# START OF Records to process
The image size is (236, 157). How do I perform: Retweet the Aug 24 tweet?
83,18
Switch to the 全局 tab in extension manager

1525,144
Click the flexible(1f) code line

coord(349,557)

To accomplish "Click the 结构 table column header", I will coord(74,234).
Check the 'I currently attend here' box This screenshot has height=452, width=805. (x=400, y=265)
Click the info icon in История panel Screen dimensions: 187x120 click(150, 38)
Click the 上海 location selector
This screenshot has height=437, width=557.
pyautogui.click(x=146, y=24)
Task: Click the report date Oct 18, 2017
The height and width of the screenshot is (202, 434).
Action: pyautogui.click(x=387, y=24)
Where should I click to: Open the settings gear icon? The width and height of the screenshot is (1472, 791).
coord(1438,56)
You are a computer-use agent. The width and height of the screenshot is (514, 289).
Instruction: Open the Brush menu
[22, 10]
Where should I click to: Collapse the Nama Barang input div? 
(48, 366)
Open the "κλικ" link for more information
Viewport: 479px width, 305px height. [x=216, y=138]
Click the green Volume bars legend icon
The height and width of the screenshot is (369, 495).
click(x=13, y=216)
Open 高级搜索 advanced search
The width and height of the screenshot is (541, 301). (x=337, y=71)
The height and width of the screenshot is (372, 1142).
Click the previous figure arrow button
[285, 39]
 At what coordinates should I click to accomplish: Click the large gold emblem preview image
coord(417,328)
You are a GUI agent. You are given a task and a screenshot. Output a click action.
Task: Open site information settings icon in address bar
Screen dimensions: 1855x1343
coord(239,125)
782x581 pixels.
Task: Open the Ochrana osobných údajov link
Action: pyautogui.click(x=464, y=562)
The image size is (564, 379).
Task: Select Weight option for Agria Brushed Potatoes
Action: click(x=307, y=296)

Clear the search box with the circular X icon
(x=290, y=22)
# END OF Records to process
◆ **Task prompt**:
Convert the data above into a Markdown table with the columns Row and Line, giving each non-blank line its own row.

◆ **Solution below**:
| Row | Line |
|---|---|
| 1 | The image size is (236, 157). How do I perform: Retweet the Aug 24 tweet? |
| 2 | 83,18 |
| 3 | Switch to the 全局 tab in extension manager |
| 4 | 1525,144 |
| 5 | Click the flexible(1f) code line |
| 6 | coord(349,557) |
| 7 | To accomplish "Click the 结构 table column header", I will coord(74,234). |
| 8 | Check the 'I currently attend here' box This screenshot has height=452, width=805. (x=400, y=265) |
| 9 | Click the info icon in История panel Screen dimensions: 187x120 click(150, 38) |
| 10 | Click the 上海 location selector |
| 11 | This screenshot has height=437, width=557. |
| 12 | pyautogui.click(x=146, y=24) |
| 13 | Task: Click the report date Oct 18, 2017 |
| 14 | The height and width of the screenshot is (202, 434). |
| 15 | Action: pyautogui.click(x=387, y=24) |
| 16 | Where should I click to: Open the settings gear icon? The width and height of the screenshot is (1472, 791). |
| 17 | coord(1438,56) |
| 18 | You are a computer-use agent. The width and height of the screenshot is (514, 289). |
| 19 | Instruction: Open the Brush menu |
| 20 | [22, 10] |
| 21 | Where should I click to: Collapse the Nama Barang input div?  |
| 22 | (48, 366) |
| 23 | Open the "κλικ" link for more information |
| 24 | Viewport: 479px width, 305px height. [x=216, y=138] |
| 25 | Click the green Volume bars legend icon |
| 26 | The height and width of the screenshot is (369, 495). |
| 27 | click(x=13, y=216) |
| 28 | Open 高级搜索 advanced search |
| 29 | The width and height of the screenshot is (541, 301). (x=337, y=71) |
| 30 | The height and width of the screenshot is (372, 1142). |
| 31 | Click the previous figure arrow button |
| 32 | [285, 39] |
| 33 |  At what coordinates should I click to accomplish: Click the large gold emblem preview image |
| 34 | coord(417,328) |
| 35 | You are a GUI agent. You are given a task and a screenshot. Output a click action. |
| 36 | Task: Open site information settings icon in address bar |
| 37 | Screen dimensions: 1855x1343 |
| 38 | coord(239,125) |
| 39 | 782x581 pixels. |
| 40 | Task: Open the Ochrana osobných údajov link |
| 41 | Action: pyautogui.click(x=464, y=562) |
| 42 | The image size is (564, 379). |
| 43 | Task: Select Weight option for Agria Brushed Potatoes |
| 44 | Action: click(x=307, y=296) |
| 45 | Clear the search box with the circular X icon |
| 46 | (x=290, y=22) |